*** Opening of TEXT UNDER STUDY ***

I never missed an opportunity to see him in concert during the 1970’s. He performed in Berkeley and Oakland several times when he was at his most popular. Funny though, as I sat at these concerts, I somehow felt as if my life was passing me by, and that I would never be the person who I imagined that I might become. Somehow I just didn’t measure up to the golden pedestal that I had placed Dan upon. I would sit at these concerts in tears, because part of me went there with the hope of somehow meeting Dan. Perhaps there was a way back stage? There never was, and I sometime felt bitterly disappointed.
Years later, my sister and I went to see him in Northern California. I hadn’t kept track of him, or how his music had changed or evolved. In fact, I really hadn’t given him very much thought since I was in college. I wasn’t listening to his music anymore, but the opportunity to see him again was intriguing, and those old feelings were suddenly awakened.
We were seated at a front table at a very small venue. I could practically touch my former fantasy man. You would have thought that I would have been in some sort of ecstasy, and filled with gratitude at this opportunity to see him perform again. I know that this was years later and that I had evolved as a person, yet I was surprised when I noticed that I was filled with hostility toward him. How opportune it was then, that I was able to finally get Dan’s attention.
I proceeded to get really drunk, and I kept yelling, "sing Netherlands", which is a song that he no longer performed since having throat problems, and "how about a Scotch, Dan"? assuming that he most certainly would want to join me in my merriment. Imagine my shock then when he turned to me and said in a less than friendly tone, "why don't you have another Scotch?" I was mortified.
After the concert, I felt angry and rejected. Poor Dan didn’t know that he had been in a one-sided and dysfunctional relationship with me for 20 years. How could he have known how much expectation and desire that I had projected upon him, and how could anyone have ever lived up to that in the first place?
A couple of years later, I returned to see him again. I needed some closure, and I guess that I still had a score to settle, with myself.

*** Close of TEXT UNDER STUDY ***
*** Opening of ENTRIES PROVIDED ***

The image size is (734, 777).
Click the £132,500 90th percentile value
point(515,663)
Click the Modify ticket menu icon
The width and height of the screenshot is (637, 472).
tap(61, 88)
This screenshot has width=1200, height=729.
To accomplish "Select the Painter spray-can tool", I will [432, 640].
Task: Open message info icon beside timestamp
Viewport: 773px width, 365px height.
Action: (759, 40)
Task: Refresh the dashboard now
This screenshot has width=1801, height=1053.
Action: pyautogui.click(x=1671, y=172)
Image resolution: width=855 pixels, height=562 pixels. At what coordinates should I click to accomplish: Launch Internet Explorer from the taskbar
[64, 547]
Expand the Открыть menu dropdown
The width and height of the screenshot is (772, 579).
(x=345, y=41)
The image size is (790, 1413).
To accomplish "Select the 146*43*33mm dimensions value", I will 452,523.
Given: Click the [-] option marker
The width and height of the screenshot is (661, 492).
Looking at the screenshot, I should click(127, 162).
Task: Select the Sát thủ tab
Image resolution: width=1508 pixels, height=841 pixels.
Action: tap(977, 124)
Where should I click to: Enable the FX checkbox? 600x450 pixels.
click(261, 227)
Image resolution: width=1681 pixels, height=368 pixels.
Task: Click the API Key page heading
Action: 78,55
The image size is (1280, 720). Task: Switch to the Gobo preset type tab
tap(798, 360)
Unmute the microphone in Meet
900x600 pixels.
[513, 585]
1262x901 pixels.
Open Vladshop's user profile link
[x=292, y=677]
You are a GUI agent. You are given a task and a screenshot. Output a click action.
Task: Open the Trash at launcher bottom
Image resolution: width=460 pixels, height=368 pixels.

*** Close of ENTRIES PROVIDED ***

TASKS TO PERFORM
• A. Rewrite the paragraph of the essay that begins "I proceeded to get really drunk" as a short bulleted list that keeps its main facts.
• B. In the essay, where were the writer and the writer's sister seated at the Northern California concert?
• C. In the essay, rewrite the passage from "After the concert, I" to "settle, with myself.", replacing "closure" with "resolution".

ANSWERS FOR THIS EXERCISE
• A.
- I got very drunk and kept shouting for "Netherlands," a song Dan no longer performed after having throat problems.
- I also called out, "how about a Scotch, Dan?", expecting him to join in the fun.
- He turned to me and said unkindly, "why don't you have another Scotch?"
- I was mortified.

• B. At a front table at a very small venue.

• C.
After the concert, I felt angry and rejected. Poor Dan didn’t know that he had been in a one-sided and dysfunctional relationship with me for 20 years. How could he have known how much expectation and desire that I had projected upon him, and how could anyone have ever lived up to that in the first place?
A couple of years later, I returned to see him again. I needed some resolution, and I guess that I still had a score to settle, with myself.